━━━━━ Selected extract
This article provides general legal information, not legal advice. Laws vary by state and by the facts of each case. Reading this page does not create an attorney-client relationship. For advice about your specific situation, consult a licensed attorney in your state.
Urgent deadline update: the official Weed Killer Class Settlement website lists June 4, 2026 as both the opt-out deadline and the objection deadline. Registration and claim submission are not available yet because the court has not granted final approval. That June 4 date is a proposed class settlement deadline, not a universal statute-of-limitations deadline for every Roundup lawsuit.
A Roundup lawsuit in 2026 is not just a question of whether someone used weed killer years ago. It is now a timing question, a medical-record question, and for some people a settlement-choice question. If you or a family member was diagnosed with non-Hodgkin lymphoma after years of Roundup use, the hardest part may be figuring out which deadline matters first.
As of May 30, 2026, Roundup litigation is still active in several places at once. The federal proceeding In re Roundup Products Liability Litigation, MDL No. 2741 remains open in the Northern District of California. A Missouri state court also entered a March 4, 2026 preliminary approval order for a proposed settlement class, and the official settlement website now makes the June 4 opt-out and objection deadline especially important to check. Those facts can coexist: one court process may be organizing settlement rights, while other claims and legal issues continue. That is why exposure history, diagnosis timing, state law, pending-case status, and opt-out rights all matter.
This guide explains the moving parts in plain English. It covers what the cases allege and who may still need to act. It also explains how the proposed settlement process fits with individual claims, what compensation usually depends on, and why filing deadlines still need quick attention.
If you need a fast starting point while gathering records, begin with Do I Qualify? . That screening step can help organize the dates, diagnosis, and exposure details a legal reviewer will usually ask for first.
━━━━━━━━━━
━━━━━ Dataset records
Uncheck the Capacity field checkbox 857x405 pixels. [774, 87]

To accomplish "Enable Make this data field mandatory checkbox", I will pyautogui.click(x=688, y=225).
━━━━━━━━━━
━━━━━ Dataset records
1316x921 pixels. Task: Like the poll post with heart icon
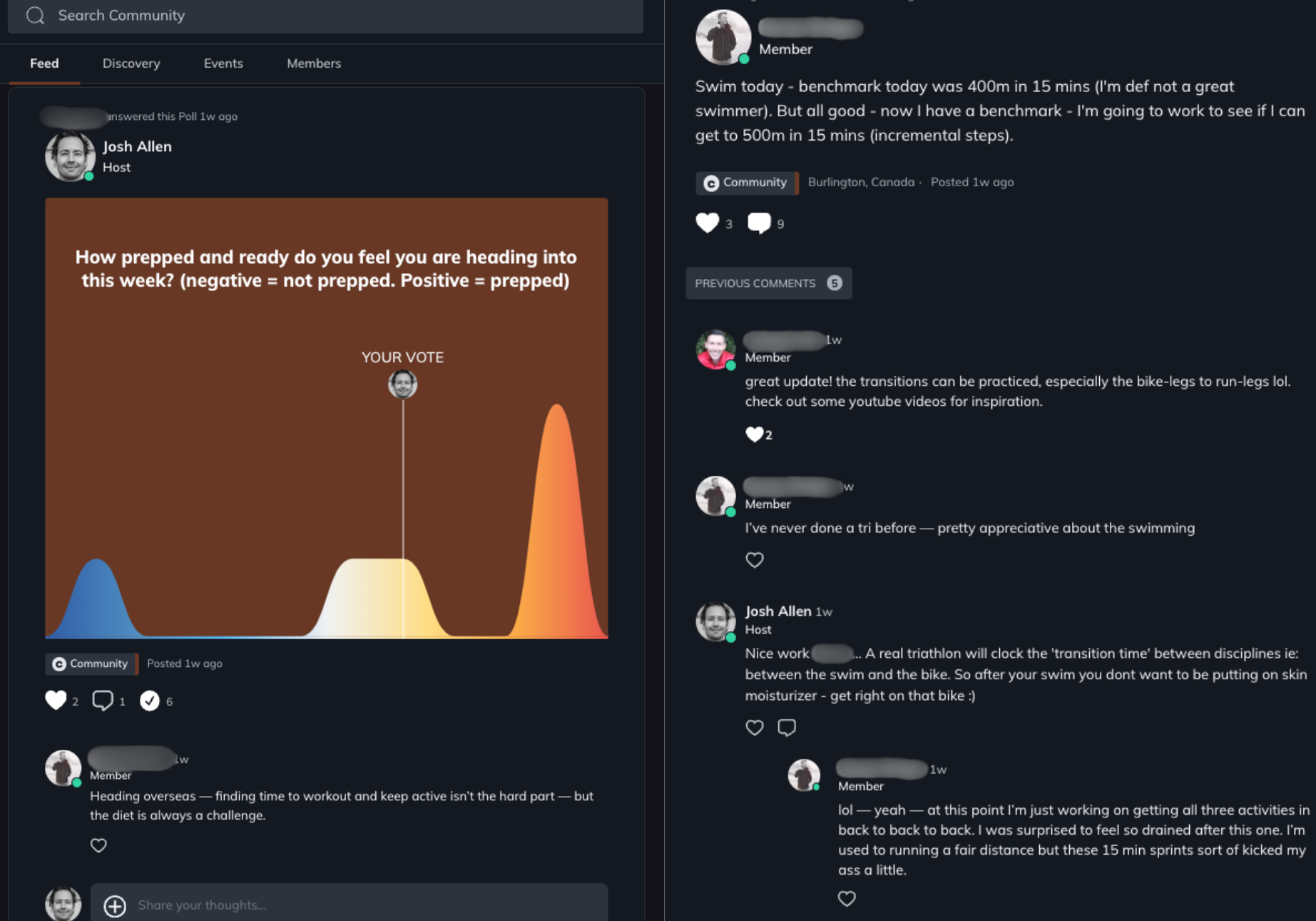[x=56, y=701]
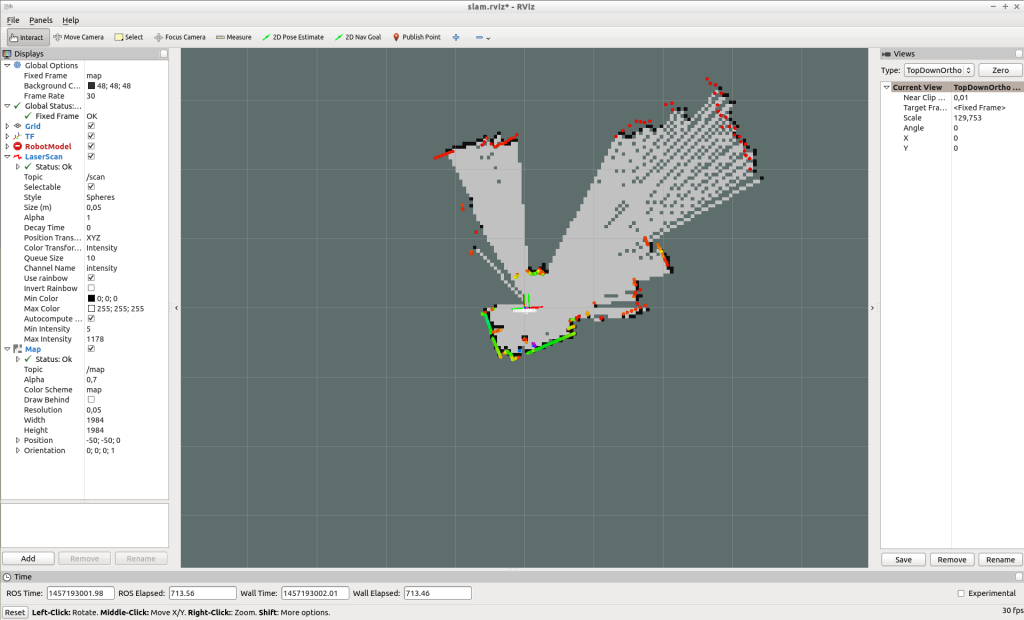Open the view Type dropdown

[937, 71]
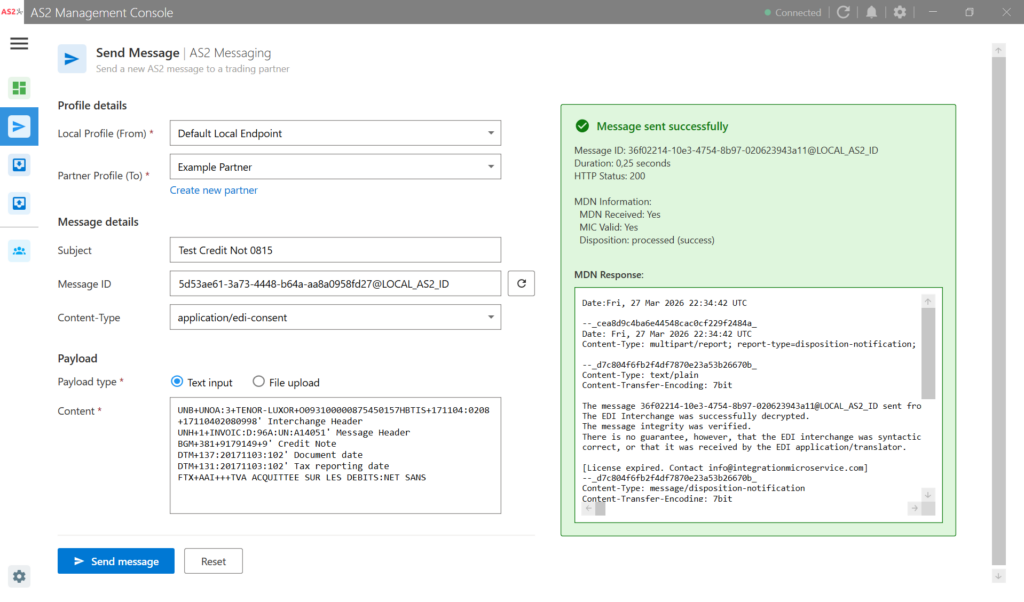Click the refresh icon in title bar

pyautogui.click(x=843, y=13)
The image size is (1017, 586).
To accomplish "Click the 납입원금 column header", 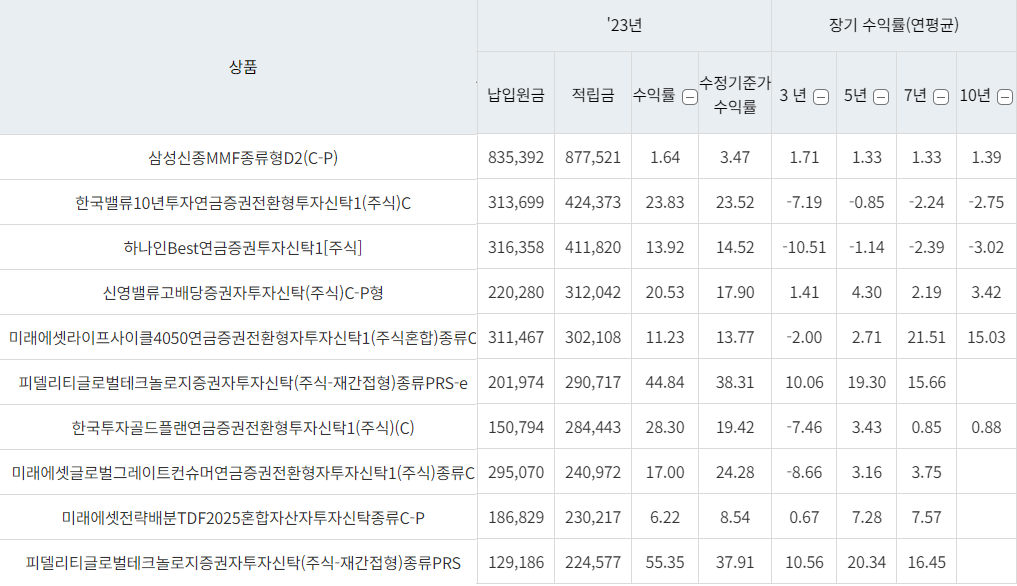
━━━━━━━━━━
Task list:
a - In the Roundup lawsuit guide, write out the passage from "This article provides" up to and including "in your state.", replacing "licensed attorney" with "qualified lawyer".
b - In the Roundup lawsuit guide, which court entered the March 4, 2026 preliminary approval order for a proposed settlement class?
c - Pick up the Roundup lawsuit guide after its final sentence and write the section that comes next.

Task results:
a -
This article provides general legal information, not legal advice. Laws vary by state and by the facts of each case. Reading this page does not create an attorney-client relationship. For advice about your specific situation, consult a qualified lawyer in your state.

b - A Missouri state court.

c -
What the Roundup Lawsuit Is About in 2026
The Roundup lawsuit is a product liability dispute. Plaintiffs generally allege that glyphosate-based Roundup products can cause or contribute to non-Hodgkin lymphoma. They also allege that Monsanto, now owned by Bayer, failed to give adequate warnings. Most current mass-tort filings focus on non-Hodgkin lymphoma, not every cancer diagnosis.
A large share of the federal cases have been coordinated in MDL No. 2741 , which the Northern District of California still lists as an active multidistrict litigation. An MDL is not the same thing as a class action. It centralizes pretrial work for efficiency, but each plaintiff still needs proof of exposure, injury, causation, and a timely filing.
The warning dispute also overlaps with federal pesticide law. In Monsanto Company v. John L. Durnell, No. 24-1068 , the U.S. Supreme Court heard argument on a narrow question on April 27, 2026. The issue is whether the Federal Insecticide, Fungicide, and Rodenticide Act (FIFRA) can block a state warning claim when EPA has not required the warning. In plain English, the Court is not deciding whether Roundup causes cancer. It is deciding whether federal label approval can block some state warning claims.
Can You Still File a Roundup Lawsuit in 2026?
Possibly, yes. A new diagnosis in 2026 does not automatically mean a claim is too late, and the proposed settlement is not a final shutdown of every Roundup claim. The Missouri court's preliminary approval order directed notice for a proposed settlement class. It also set dates for objections, opt-outs, and a fairness hearing. That is an important step, but it is still not the same as final approval.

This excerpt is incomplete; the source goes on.